PROBLEM REQUIREMENTS:
The answer must consist only of the lines from the line with "Image resolution: width=557" to the line with "This screenshot has height=626, width=1366.", both included, exactly as they stand below.

INFORMATION GIVEN:
*** Block opens ***
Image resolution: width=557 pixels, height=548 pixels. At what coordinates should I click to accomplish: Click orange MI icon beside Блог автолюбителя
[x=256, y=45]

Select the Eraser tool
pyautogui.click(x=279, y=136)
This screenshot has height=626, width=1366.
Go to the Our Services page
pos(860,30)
*** Block closes ***
*** Block opens ***
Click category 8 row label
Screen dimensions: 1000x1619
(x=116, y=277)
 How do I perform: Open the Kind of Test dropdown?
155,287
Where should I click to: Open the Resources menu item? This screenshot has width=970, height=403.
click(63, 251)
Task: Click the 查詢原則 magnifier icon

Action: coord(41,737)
*** Block closes ***
*** Block opens ***
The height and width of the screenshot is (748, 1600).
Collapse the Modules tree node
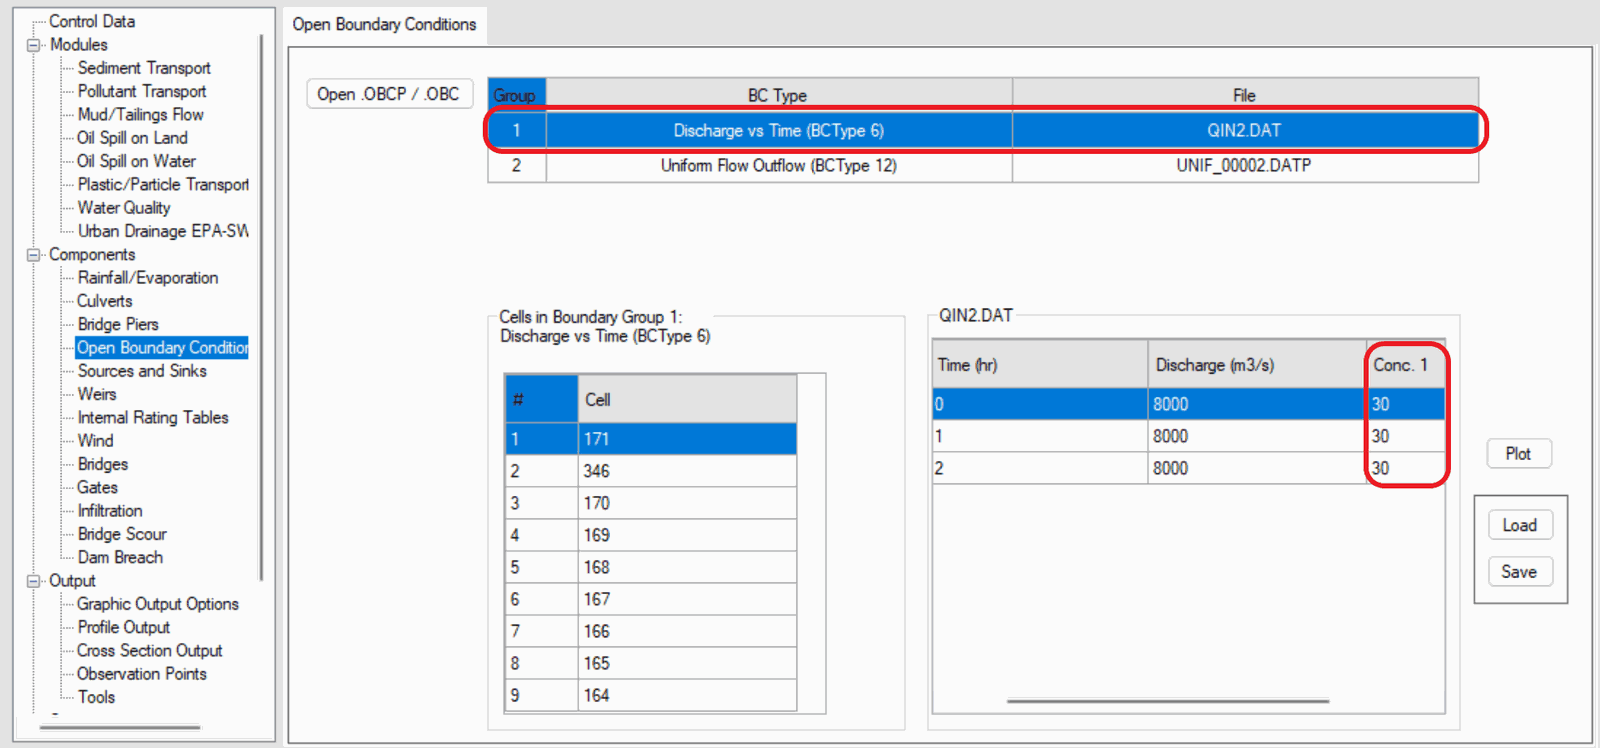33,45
*** Block closes ***
SOLUTION FOR THIS TASK:
Image resolution: width=557 pixels, height=548 pixels. At what coordinates should I click to accomplish: Click orange MI icon beside Блог автолюбителя
[x=256, y=45]

Select the Eraser tool
pyautogui.click(x=279, y=136)
This screenshot has height=626, width=1366.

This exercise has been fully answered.